By Waqas Rafique
With Operation Zarb-e-Azb a few days old now, news broadcasts that I get to present these days are dominated with updates on the offensive launched against terrorists and violent extremists that had found safe haven in North Waziristan.
In the past, we have been told all such operations have been important and made gains. Be it Operation Rah-e-Rast in South Wazirstan or Rah-i-Nijat, which was the battle for Swat. But we have also seen that after successful military efforts, Pakistan continued to suffer at the hands of terrorism. The June 8 attack at the Karachi airport perhaps served as a wake-up call to finally take on the militants head on in North Waziristan.
Pakistan took its time to decide to launch this offensive. The United States always maintained that Pakistan was a sovereign country so its decision to launch an offensive in the tribal area was its prerogative and so no one could instruct Pakistan on this. But analysts and experts at home and abroad had long impressed that Pakistan needed to clear the complication in North Waziristan. A lot of mistrust was earned in the process.

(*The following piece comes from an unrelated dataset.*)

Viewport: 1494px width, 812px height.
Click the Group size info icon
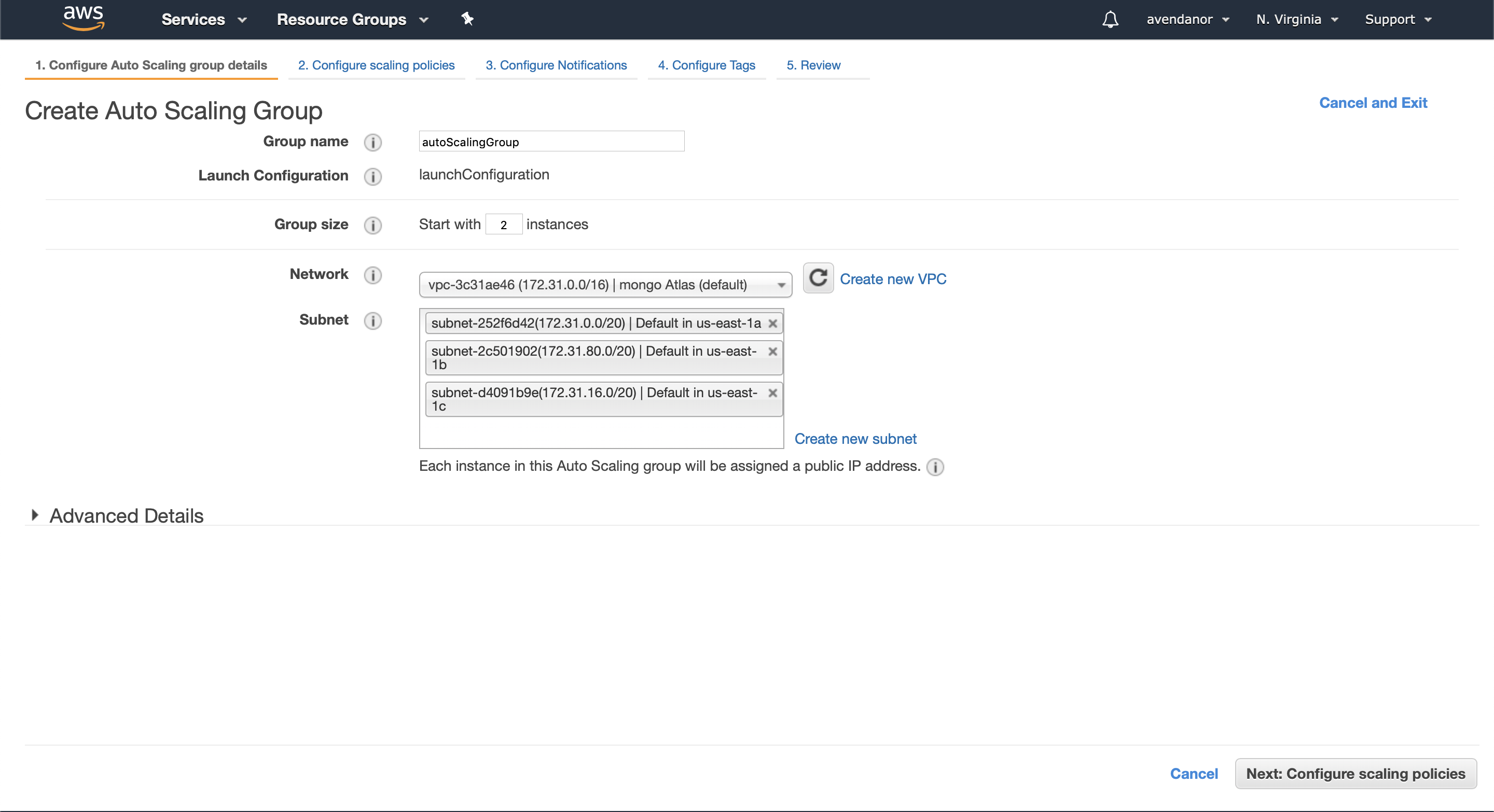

The warm welcome extended to this operation on mainstream and social media is proof that Pakistanis have lost patience with terrorism and they expect help from their army to get out of this marsh. The American and British foreign missions have been quick to extend their moral support to Pakistan as it carries on the offensive but stopped short of giving any advice on how to tackle violent extremists in Pakistan.
Truly, this is the most important task for Pakistan authorities. How to tackle the mindset that has produced so many suicide bombers, given sanctuaries to foreign terrorists and taken lives of so many innocent women and children.
As I write this, the number I have of IDPs from North Waziristan is overwhelming: 70,000 people have fled the area up till now (with the number rising) and are trying to survive in neigbouring areas in this very hot summer. Back in 2009, I had the chance to report from Mardan where camps had been set up for IDPs from Swat and Buner. It was tough for them. There was a clear threat of terror strikes. It was hot and all they had was tents. Women, children and youth all had to stay in those camps situated a little outside the city. Facilities of course were minimum. Children were missing schools and youths were being wasted. On asking what his wish list was that he wanted to go back to, a young boy whom I had found sitting on a mound watching the sunset told me he wanted to complete his studies and get a job. He wasn’t asking for too much but I knew inside he would have to wait for a long time. I hope he has found what he was looking for in life.
IDPs have been created again — this time from North Waziristan — and we need to remember that there are some real health issues that need to be tackled. Out of the three new polio cases reported last month, two were from North Waziristan. There is an opportunity in this crisis to vaccinate children against polio now that they are in areas where they can be reached.
The operation in North Wazirtistan will take time to conclude. An important part of reviving that area and other tribal areas has to be the government’s effort to own these areas. Education, health and development efforts that would generate opportunities to earn livelihoods have to be made at the earliest if we do not want to face extremism that gives rise to terrorism again. But for that we would have to be honest and give up being selfish.
It has been said before and it needs to be repeated: establishing the writ of the government is essential if any benefit is to be derived after the current military effort concludes. Till then, it is a tough life for the IDPs and the rest of Pakistanis are also quite helpless as they watch terror strike around them every other day.
The writer is a broadcast journalist.